Apart from cash withdrawal headaches, customers can hardly get crisp banknotes from the banks, certainly not from transactions made over the counter inside the banking hall. Occasionally, a fortunate patron could get the new notes, including those minted in controversial circumstances last year by Buhari and Emefiele. But by special arrangement you can get these same rare banknotes from the POS if you are willing to pay a premium. However, there are two other sure places of getting the Buhari/Emefiele banknotes – through a superior bank officer, and at event centres for high-end parties.
For the bank officer you must be ready to play ball while for the hawkers at event centres, you will have to pay a ransom. You may have to pay as much as N30,000 for N100,000 in fresh banknotes. Naira hawkers at event centres are not known to be bank workers. So how do they get the crispy banknotes that they sell at a premium. The banks know. And the CBN knows. Both are complicit in the economic sabotage. The CBN knows or should know the serial numbers of the banknotes it supplies to each bank and so knows the source of any leakage. As for other infractions by the commercial banks, the relevant CBN staff should be made to get off their air-conditioned offices and hit the streets for random checks on the banks and their ATMs. If this is not happening it will only be because the CBN and the banks are in league to punish depositors.

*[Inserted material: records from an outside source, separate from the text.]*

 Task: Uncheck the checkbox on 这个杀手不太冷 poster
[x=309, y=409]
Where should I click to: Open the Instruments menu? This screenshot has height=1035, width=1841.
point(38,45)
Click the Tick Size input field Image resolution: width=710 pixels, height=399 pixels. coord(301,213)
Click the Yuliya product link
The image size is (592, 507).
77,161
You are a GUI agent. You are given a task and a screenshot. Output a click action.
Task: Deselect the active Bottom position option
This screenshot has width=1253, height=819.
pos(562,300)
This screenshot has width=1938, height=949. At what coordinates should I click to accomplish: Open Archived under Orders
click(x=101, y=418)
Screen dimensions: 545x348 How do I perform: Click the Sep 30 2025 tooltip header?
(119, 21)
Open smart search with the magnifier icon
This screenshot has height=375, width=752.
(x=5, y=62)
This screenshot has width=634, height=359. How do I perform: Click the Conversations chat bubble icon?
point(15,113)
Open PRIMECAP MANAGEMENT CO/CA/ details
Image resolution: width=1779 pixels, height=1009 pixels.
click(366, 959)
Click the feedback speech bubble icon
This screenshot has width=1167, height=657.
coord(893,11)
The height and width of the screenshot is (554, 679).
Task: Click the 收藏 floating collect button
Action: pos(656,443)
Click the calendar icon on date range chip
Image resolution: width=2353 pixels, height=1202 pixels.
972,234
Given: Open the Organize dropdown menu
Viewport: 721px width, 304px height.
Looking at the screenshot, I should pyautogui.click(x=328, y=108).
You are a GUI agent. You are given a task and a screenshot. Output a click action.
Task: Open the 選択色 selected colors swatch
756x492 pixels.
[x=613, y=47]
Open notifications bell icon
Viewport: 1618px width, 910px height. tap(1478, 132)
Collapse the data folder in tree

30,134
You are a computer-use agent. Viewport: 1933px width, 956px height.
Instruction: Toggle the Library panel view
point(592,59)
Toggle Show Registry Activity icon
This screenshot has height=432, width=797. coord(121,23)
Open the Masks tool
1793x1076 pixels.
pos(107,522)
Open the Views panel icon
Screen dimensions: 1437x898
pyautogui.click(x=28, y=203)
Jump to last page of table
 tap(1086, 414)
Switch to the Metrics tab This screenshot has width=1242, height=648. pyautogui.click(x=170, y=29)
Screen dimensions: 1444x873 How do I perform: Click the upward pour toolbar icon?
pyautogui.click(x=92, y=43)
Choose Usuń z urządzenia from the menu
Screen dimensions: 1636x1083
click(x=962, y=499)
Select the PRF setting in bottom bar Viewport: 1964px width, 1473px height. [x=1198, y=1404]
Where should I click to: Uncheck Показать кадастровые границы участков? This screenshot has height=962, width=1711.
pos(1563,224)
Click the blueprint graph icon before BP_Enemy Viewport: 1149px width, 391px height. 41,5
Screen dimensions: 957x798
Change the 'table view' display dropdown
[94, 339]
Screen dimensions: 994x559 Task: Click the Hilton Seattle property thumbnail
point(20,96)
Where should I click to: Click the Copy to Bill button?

Nigeria’s economy is largely informal and still driven by cash transactions. Through cash squeeze the CBN and the banks are doing incalculable damage to the economy and so should be branded as economic saboteurs. Cardoso’s angst at the bankers dinner last weekend is contrived and designed to distract. He should be made to purge himself. As for the banks, it is time for customers to file class action lawsuits to test the subject of Duty of Care of banks to their depositors and other clients.